オートファジー関連分子による皮膚上皮細胞の分化調節・形態維持

抄録

The skin epidermis is a stratified epithelium. Recent studies have clarified a numerous number of molecules involved in epidermal development, although it remains elusive how these molecules are coordinated to undergo proper stratification of the epidermis. Autophagy, a lysosomal degradation pathway, is involved in differentiation of erythrocytes, lymphocytes, and adipocytes. Keratinocyte differentiation is also going along with activation of lysosomal enzymes and organelle clearance, expecting the contribution of autophagy in this process. Previously, we show multiple roles of Notch signaling in the regulation of transit amplifying cells in epidermal layers. Notch signaling induces differentiation of suprabasal cells via Hes1 independent manner, whereas Hes1 is required for maintenance of the immature status of suprabasal cells by preventing premature differentiation. In this study, we found that Hes1 directly suppressed the expression of Bnip3, whose expression is sufficient to induce terminal differentiation of keratinocytes by induction of autophagy. We found that HES1 could directly bind to BNIP3 promoter to suppress the expression. BNIP3 was expressed in the granular layers, just above the layers where Hes1 expression was observed.
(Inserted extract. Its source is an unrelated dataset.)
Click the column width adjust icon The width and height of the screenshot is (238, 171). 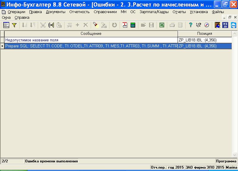(51, 25)
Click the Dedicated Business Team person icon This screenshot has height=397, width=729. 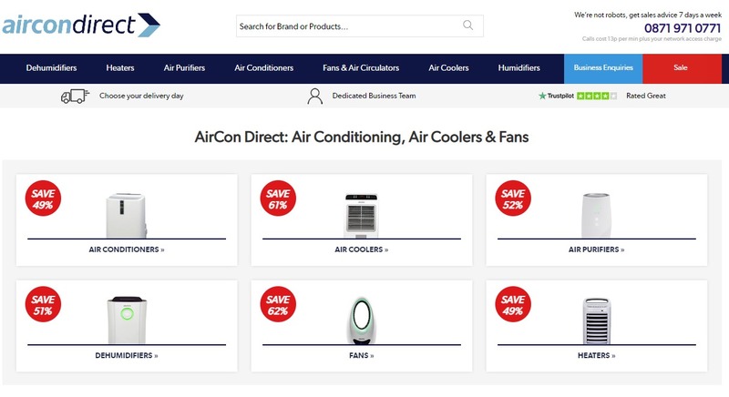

Consistent with the BNIP3 expression, autophagosome formation was observed in the granular layer of the epidermis. Forced expression of BNIP3 in human primary epidermal keratinocytes (HPEK) resulted in induction of autophagy and mitophagy, followed by keratinocyte differentiation. Intriguingly, addition of an inhibitor of autophagy significantly suppressed the BNIP3-stimulated differentiation of keratinocytes. These data clearly indicate that BNIP3 plays a crucial role in keratinocytes differentiation by inducing autophagy. Furthermore, we also found that suppression of BNIP3 expression induced by UVB irradiation caused a further increase of the cleaved caspase3 protein level, suggesting that BNIP3 also has a protective effect against UVB-induced apoptosis in keratinocytes. Overall, our data shed light on functions of BNIP3, regulated by Notch signaling, in both differentiation and maintenance of epidermal keratinocytes.